Avant la chute du mur de Berlin, la RDA et le Mozambique avaient un accord par lequel les travailleurs mozambicains étaient envoyés dans le pays socialiste européen pour travailler et se former. Après la réunification de l’Allemagne, le nouveau pays n'ayant plus besoin d'eux, il les a renvoyés chez eux, sans même leur payer tous les salaires dus. De plus, les compétences acquises en RDA ne leur servaient plus à rien, dans la mesure où elles reposaient sur des technologies qui ne sont jamais parvenues jusqu’au Mozambique. L'homme qu'on voit dans la salle d’ouverture fait partie de ces gens, appelés les "Madgermanes", qui manifestent toutes les semaines, car aucun des deux pays ne veut entendre leurs demandes. Nombre d’entre eux ont fondé des familles en Allemagne, et n'ont à présent aucune opportunité légale d'y retourner, en plus de n’avoir que de très maigres moyens financiers pour le faire.
L’héroïne du film est Sarah, fille d'un Mozambicain nommé Eulidio et d’une Allemande nommée Ingrid. Jorde nous informe sur l'histoire peu connue des Madgermanes à travers les souvenirs et photos d'Eulidio, ainsi que des images d’archives télévisuelles. Il travaille à présent en Afrique du Sud (pays qui peut être vu comme l’Allemagne de l’Afrique, au sens économique du terme), en somme il a un statut permanent de migrant en quête d’une vie meilleure.
Pendant ce temps, Sarah elle-même a eu une fille, la petite Luana, avec un Mozambicain, Eduardo. Elle décide d’amener Luana en Afrique pour que l’enfant puisse rencontrer son grand-père et son père. Le second est assez jeune et très immature, avec un sourire et une énergie juvéniles. Il veut construire une maison et espérait l’avoir fait avant la venue de Sarah et Luana, mais quand elles arrivent, il n’a même pas commencé. Il n’y a plus rien entre lui et la mère (il dit qu'elle a insisté pour se séparer), mais il semble très investi dans son rôle de père. Les grandes disparités de perception, de connaissance et de maturité entre Sarah et Eduardo seront visibles à chaque étape, et leur relation est naturellement tendue.
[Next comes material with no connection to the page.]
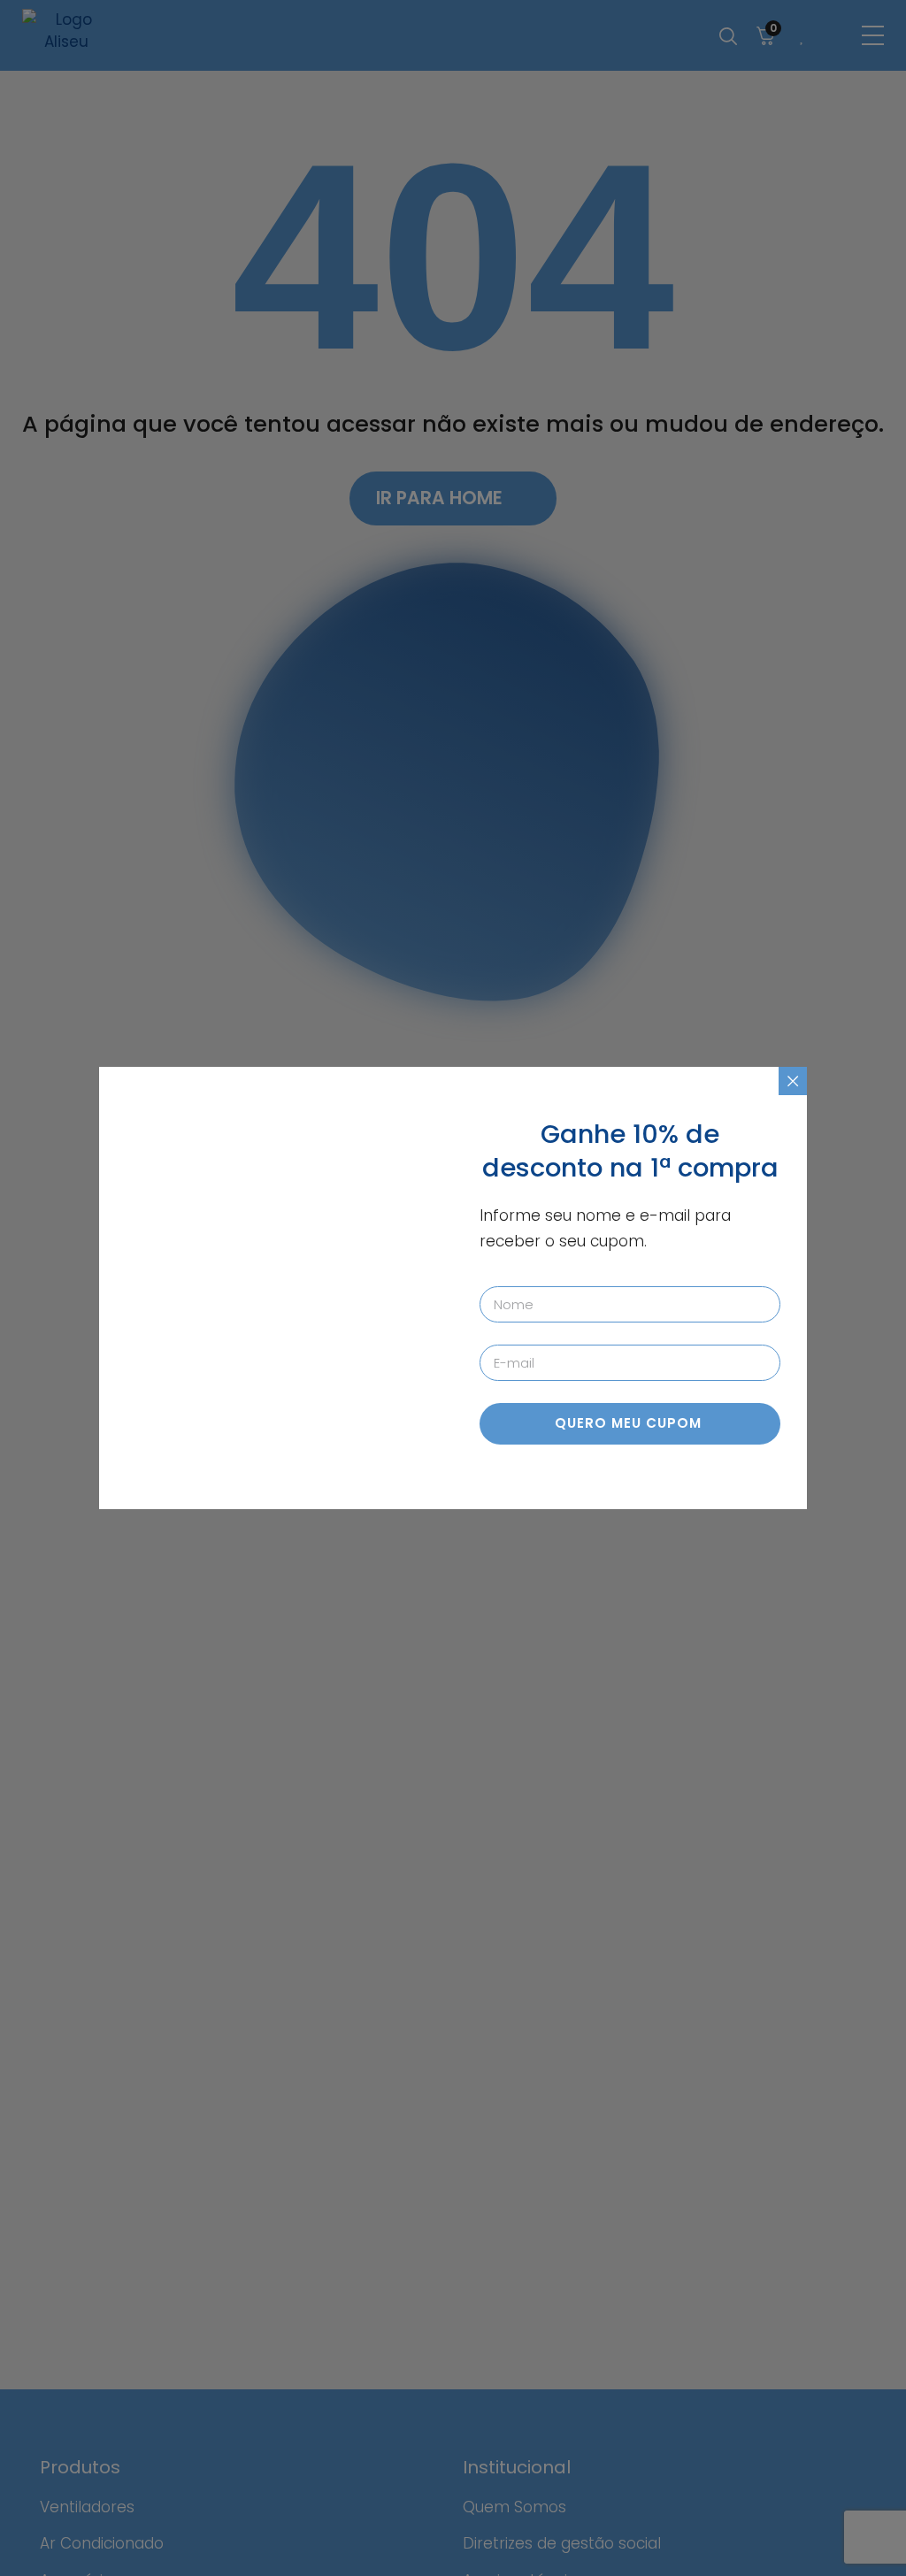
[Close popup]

Le thème principal du film est la question de l'identité. Sarah est très consciente de son métissage. Se remémorant son premier voyage au Mozambique, quand elle était adolescente, elle dit "C’était la première fois qu’on me faisait des compliments sur mon allure", se référant à une sorte d’acceptation qu’elle n’a jamais trouvée en Allemagne. Elle apprend à la petite Luana (qui dit déjà qu'elle veut être blanche comme sa grand-mère) à être fière d’être à la fois noire et blanche. Pendant ce temps, des hommes parlant et allemand, et portugais, dont une grande partie n'ont jamais vu leurs enfants, se retrouvent abandonnés par les deux pays : quand ils sont rentrés chez eux, ils ont été pris pour cibles par des compatriotes envieux, qui estimaient qu’ils avaient eu un avantage injuste, ce qui réduit leurs chances de trouver du travail sur place.
Même sans savoir qu'on a affaire ici à un film d’étudiant (ce long-métrage est le travail de Master de Jorde à l'Université de cinéma Konrad Wolf de Babelsberg, The Homes We Carry s'avère un documentaire impressionnant qui traite d'un sujet actuel auquel on peut facilement se rapporter, et l'auteure a manifestement fait des recherches fouillées sur cette histoire, qu'elle présente très bien. Les trois personnages principaux sont intéressants et on se sent proche d'eux, notamment Sarah, mais sa relation avec Eduardo est un peu moins captivante et convaincante que le récit plus vaste qui l'enveloppe – ce qui vient probablement de la nature compliquée de cette relation, ou plutôt de son manque de développement intrinsèque.
Toutes les contributions techniques sont impressionnantes. Le musique composée par Lenna Bahule, chantée a cappella, se démarque particulièrement par sa tonalité, qui glisse subtilement d'un registre émotionnel à l'autre à mesure que le film avance.
The Homes We Carry a été coproduit par la société allemande Film Five et l'Université de cinéma Konrad Wolf de Babelsberg.